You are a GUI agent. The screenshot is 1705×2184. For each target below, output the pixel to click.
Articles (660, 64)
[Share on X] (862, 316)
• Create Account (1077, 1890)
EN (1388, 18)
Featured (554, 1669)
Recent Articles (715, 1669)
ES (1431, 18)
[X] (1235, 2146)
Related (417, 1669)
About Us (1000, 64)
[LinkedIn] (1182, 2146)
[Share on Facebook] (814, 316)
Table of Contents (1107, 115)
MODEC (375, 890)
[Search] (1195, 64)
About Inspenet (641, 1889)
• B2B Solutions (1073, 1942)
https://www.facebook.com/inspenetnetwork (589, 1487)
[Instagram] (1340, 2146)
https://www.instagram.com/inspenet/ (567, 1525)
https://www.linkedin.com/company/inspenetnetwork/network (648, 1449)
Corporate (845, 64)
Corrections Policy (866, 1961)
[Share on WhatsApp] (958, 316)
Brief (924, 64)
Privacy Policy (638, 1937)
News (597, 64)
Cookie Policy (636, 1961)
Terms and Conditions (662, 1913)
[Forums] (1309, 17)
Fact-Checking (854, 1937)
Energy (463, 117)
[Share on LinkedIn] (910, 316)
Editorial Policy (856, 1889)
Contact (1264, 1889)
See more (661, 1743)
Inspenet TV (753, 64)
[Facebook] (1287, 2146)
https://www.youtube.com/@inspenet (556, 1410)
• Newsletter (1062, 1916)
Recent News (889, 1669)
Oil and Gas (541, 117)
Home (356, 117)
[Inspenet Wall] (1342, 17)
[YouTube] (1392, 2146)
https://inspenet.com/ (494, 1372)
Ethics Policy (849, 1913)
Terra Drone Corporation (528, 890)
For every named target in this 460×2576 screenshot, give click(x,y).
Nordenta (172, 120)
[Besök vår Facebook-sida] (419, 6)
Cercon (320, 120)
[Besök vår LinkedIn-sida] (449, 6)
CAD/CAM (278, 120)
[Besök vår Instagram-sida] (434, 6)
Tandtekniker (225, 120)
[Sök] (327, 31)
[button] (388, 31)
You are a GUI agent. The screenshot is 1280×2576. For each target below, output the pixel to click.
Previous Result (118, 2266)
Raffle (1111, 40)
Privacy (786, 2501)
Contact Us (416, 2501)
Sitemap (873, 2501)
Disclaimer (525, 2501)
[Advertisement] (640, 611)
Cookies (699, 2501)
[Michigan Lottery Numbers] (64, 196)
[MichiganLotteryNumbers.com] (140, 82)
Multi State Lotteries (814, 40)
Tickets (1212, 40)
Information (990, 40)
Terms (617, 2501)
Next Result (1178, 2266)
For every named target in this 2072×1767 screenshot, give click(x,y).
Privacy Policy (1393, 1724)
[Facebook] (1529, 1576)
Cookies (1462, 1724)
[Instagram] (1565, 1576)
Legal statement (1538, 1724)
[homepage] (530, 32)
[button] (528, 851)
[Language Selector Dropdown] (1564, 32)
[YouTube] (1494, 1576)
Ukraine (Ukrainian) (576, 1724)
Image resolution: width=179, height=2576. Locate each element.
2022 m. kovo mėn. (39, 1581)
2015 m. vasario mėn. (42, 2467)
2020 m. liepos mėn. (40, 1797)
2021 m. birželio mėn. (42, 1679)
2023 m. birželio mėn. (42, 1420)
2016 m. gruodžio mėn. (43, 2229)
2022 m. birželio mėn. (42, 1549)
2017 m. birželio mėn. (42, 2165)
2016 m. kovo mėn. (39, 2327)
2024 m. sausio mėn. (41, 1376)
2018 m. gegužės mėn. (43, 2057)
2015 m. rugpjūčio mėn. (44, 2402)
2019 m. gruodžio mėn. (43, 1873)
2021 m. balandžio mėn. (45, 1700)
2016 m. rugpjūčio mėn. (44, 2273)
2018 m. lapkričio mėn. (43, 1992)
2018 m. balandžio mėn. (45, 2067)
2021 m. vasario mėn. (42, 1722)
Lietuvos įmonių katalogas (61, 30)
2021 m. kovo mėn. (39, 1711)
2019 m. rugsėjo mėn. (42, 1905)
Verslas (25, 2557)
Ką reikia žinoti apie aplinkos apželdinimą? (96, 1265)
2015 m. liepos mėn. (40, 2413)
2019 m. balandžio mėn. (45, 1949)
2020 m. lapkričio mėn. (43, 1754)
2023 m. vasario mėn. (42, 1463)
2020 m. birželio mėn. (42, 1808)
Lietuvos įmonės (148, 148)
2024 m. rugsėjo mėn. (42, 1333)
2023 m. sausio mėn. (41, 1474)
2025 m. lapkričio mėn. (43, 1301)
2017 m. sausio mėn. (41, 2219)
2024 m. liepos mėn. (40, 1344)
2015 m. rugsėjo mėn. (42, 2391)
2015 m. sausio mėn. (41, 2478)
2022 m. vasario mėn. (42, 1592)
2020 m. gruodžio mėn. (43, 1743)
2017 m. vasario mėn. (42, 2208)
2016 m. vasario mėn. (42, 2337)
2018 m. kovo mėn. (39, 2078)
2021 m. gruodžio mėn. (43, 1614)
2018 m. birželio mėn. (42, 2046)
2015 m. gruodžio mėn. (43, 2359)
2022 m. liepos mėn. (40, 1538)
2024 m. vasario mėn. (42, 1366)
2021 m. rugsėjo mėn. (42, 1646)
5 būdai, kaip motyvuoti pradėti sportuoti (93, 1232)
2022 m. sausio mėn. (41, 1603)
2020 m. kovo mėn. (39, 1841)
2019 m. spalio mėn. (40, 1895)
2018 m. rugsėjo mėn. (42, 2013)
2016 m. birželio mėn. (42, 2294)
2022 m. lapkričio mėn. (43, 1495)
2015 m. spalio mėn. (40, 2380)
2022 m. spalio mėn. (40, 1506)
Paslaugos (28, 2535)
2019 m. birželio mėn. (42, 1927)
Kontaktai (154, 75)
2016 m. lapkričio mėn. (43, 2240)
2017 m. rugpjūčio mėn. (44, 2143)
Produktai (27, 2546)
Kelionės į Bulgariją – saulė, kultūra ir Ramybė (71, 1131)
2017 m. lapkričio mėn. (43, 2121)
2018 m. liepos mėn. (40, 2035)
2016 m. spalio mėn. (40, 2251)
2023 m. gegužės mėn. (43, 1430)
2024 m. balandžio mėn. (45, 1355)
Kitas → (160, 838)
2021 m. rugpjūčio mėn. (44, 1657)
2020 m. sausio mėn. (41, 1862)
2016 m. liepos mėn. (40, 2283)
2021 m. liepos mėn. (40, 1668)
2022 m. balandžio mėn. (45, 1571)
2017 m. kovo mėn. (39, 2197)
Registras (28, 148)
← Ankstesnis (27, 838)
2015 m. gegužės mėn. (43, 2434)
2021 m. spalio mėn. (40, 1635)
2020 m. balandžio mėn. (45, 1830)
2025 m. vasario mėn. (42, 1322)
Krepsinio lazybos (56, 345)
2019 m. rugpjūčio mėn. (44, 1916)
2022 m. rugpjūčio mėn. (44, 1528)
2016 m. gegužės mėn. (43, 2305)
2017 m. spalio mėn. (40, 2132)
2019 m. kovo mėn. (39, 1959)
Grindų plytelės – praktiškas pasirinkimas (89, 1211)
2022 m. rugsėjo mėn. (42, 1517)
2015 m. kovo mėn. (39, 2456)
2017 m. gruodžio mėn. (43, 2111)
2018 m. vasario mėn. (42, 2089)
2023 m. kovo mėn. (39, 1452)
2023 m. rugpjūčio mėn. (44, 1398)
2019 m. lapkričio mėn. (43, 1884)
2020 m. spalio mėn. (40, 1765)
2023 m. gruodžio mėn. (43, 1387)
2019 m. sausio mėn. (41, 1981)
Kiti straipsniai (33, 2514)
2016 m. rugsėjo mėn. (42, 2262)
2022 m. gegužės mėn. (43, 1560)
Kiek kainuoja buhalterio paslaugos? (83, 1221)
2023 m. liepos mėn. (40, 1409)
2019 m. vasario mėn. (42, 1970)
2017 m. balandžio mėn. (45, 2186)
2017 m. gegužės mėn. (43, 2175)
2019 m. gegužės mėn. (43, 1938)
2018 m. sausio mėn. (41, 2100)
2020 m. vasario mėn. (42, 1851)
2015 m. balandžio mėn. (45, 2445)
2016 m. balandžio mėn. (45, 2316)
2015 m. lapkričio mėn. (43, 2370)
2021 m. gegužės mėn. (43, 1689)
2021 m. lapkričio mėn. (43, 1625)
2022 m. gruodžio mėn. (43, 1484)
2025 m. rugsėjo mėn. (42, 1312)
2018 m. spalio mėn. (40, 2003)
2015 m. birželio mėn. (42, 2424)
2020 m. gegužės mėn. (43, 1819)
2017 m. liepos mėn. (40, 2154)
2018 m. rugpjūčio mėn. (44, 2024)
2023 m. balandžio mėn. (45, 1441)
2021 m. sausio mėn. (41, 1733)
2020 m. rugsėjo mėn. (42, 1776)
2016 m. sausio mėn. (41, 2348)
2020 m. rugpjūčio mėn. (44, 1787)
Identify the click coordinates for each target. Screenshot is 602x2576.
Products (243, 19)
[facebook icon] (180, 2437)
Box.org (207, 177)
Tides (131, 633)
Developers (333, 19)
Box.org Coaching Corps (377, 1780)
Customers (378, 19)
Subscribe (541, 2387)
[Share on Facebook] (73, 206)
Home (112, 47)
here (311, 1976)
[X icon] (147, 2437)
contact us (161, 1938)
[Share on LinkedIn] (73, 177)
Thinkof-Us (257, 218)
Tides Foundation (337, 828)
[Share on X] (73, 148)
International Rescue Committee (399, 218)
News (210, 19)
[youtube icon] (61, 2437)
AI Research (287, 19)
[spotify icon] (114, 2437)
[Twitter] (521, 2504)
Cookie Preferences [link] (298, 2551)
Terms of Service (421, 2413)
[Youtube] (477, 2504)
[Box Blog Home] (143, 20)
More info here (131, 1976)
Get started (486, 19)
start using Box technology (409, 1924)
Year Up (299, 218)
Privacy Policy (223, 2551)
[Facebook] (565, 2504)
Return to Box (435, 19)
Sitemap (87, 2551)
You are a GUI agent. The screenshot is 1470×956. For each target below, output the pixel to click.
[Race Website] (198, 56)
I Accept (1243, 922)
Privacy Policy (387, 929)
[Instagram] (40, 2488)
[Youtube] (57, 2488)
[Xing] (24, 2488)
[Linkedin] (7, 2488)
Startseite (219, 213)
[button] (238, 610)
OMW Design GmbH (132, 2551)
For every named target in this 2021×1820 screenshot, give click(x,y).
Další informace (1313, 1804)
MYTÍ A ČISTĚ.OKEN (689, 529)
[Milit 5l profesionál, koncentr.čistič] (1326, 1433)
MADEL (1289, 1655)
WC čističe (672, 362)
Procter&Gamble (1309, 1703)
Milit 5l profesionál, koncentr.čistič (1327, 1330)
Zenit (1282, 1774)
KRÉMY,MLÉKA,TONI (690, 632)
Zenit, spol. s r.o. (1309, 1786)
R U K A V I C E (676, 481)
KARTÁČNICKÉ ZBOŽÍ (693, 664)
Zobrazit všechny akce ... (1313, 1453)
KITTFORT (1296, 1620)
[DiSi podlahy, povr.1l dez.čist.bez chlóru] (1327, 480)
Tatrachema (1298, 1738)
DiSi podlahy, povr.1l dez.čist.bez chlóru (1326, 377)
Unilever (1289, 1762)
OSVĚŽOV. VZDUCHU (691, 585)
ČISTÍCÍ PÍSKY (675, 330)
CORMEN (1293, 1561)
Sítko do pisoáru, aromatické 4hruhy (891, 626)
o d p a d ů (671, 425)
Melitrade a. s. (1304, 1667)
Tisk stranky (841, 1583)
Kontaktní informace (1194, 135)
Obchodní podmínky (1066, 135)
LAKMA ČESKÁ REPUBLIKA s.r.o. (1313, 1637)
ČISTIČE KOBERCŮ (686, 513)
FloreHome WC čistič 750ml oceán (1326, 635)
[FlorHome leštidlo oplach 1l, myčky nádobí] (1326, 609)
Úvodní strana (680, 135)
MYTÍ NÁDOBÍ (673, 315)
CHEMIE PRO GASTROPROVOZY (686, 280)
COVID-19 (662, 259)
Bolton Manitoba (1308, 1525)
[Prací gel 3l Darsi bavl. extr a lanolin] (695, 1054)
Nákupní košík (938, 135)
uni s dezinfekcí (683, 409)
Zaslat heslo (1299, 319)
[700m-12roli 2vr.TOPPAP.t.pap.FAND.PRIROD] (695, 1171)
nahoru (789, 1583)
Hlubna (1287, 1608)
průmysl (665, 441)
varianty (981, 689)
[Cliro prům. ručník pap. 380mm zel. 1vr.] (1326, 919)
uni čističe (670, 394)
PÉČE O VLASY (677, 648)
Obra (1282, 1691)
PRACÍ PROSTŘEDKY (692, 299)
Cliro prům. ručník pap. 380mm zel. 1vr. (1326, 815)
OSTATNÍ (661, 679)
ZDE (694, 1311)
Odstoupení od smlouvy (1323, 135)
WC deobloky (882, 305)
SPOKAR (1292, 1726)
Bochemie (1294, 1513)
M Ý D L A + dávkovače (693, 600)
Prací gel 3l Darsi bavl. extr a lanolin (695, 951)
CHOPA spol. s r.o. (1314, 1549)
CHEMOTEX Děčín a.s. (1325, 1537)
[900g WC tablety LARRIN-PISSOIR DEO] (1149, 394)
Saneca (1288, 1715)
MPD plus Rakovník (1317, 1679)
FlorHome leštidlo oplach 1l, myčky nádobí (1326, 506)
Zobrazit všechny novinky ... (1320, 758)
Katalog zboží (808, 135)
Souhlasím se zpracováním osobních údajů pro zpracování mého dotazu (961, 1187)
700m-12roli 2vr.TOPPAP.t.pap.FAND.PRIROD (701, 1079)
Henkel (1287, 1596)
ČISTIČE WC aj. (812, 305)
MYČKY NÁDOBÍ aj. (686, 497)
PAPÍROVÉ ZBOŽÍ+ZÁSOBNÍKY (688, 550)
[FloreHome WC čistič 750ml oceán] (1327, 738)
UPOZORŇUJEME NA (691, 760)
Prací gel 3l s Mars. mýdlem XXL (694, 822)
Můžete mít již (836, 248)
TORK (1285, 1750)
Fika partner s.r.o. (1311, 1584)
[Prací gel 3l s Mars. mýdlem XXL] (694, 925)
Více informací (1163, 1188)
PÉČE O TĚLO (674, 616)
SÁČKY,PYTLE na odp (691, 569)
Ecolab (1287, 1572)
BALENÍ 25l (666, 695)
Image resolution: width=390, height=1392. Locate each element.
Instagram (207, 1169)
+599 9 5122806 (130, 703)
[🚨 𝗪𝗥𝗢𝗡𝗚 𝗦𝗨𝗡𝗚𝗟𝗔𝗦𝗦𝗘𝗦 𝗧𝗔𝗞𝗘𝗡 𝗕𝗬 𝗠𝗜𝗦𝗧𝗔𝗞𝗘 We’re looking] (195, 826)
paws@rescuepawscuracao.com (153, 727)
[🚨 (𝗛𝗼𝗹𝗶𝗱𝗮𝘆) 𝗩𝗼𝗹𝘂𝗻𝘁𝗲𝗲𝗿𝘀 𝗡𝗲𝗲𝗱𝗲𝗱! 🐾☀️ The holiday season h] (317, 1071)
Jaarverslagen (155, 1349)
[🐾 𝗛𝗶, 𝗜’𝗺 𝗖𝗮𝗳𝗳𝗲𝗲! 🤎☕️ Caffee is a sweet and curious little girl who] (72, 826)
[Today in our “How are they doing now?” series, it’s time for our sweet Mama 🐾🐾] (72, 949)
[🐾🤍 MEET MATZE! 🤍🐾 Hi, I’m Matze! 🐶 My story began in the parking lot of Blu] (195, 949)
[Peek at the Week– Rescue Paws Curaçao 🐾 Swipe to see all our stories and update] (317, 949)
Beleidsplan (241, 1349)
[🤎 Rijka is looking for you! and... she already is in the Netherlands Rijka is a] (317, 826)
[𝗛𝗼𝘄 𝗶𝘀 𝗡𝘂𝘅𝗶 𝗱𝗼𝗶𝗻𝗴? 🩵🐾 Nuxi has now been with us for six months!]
------------------------------------
> _Work order_:
Using only the listing above, restate exactly the lines from the line containing "Get started (486, 19)" through the line containing "I Accept (1243, 922)", both included.

> _Task answer_:
Get started (486, 19)
start using Box technology (409, 1924)
Year Up (299, 218)
Privacy Policy (223, 2551)
[Facebook] (565, 2504)
Return to Box (435, 19)
Sitemap (87, 2551)
You are a GUI agent. The screenshot is 1470×956. For each target below, output the pixel to click.
[Race Website] (198, 56)
I Accept (1243, 922)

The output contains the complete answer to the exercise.